As “Cartas de Longe” escritas por Lênin, exilado na Suíça, em março de 1917, são uma primeira aproximação com esta perspectiva colocada por Trotsky, e um giro radical frente a sua formulação anterior, na luta por abandonar o “velho bolchevismo” e rearmar estrategicamente os bolcheviques para a tomada do poder pelos sovietes. As “Teses de Abril”, documento escrito em abril de 1917, aprofundam a “mudança copernicana” iniciada nas Cartas de Longe, e colocam Lênin em rota de colisão com o conservadorismo passivo que se desenvolvia na direção partidária daquele então (Stálin, Kamenev, Bukharin, entre outros que se adaptavam ao Governo Provisório burguês, aos sovietes conciliadores e à continuidade da guerra imperialista). Nas “Teses”, Lênin estipula com clareza que nada, a não ser a falta de preparação e organização necessária, impedia que o resultado da queda do czarismo em fevereiro tivesse sido a ditadura do proletariado, e que todas as energias revolucionárias deveriam preparar este objetivo: a tomada do poder pelo proletariado em armas, apoiado pelo campesinato.

Tal mudança política atingiu uma dimensão teórica chave: a questão do Estado. Esta temática havia sido pouco desenvolvida depois do 18 Brumário de Luís Bonaparte e dos escritos sobre a Comuna de Paris, ambos de Marx. Os trabalhos de Lênin no primeiro semestre de 1917 prepararam as bases para uma obra teórica crucial do século XX: O Estado e a Revolução, de setembro do mesmo ano, onde se resgata a concepção marxista do Estado ligado à tarefa concreta da tomada do poder pelos trabalhadores.

Como diz Trotsky, “a partir de então, nada de essencial me separava de Lênin”. Adotando a posição de Lênin acerca da necessidade da independência completa do partido bolchevique, Trotsky coloca sua linha política em convergência com a de “Vladimir Ilitch”, uma fusão que preparava o triunfo de Outubro.

Sem ir mais longe para os nossos propósitos, está claro que não há uma continuidade linear e sem obstáculos entre o passado bolchevique e 1917, mas uma dialética complexa entre continuidade e ruptura, de preservação da qualidade revolucionária de um partido temperado na luta de classes e na intransigência contra a colaboração com a burguesia liberal, ao mesmo tempo que a superação de velhas concepções dogmáticas que contribuíam a que o partido bolchevique não estivesse à altura da história.

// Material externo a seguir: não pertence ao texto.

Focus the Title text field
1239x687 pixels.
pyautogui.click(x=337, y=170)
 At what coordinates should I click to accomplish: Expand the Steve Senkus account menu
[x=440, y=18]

A reflexão sobre Clausewitz e Da Guerra, com a enorme riqueza de conceitos políticos e definições estratégicas para combater a capitulação socialdemocrata à guerra imperialista, e a percepção do objetivo central da guerra de classes, de aniquilamento do inimigo para a construção de uma sociedade superior sem antagonismos entre classes e estados, não foi de menor importância para a conclusão de Lênin em rearmar o bolchevismo em direção à ditadura do proletariado contra as vacilações do “velho bolchevismo”, ou seja, as antigas concepções que havia defendido no passado mas que se tornava imprescindível superar. E superou com êxito formidável.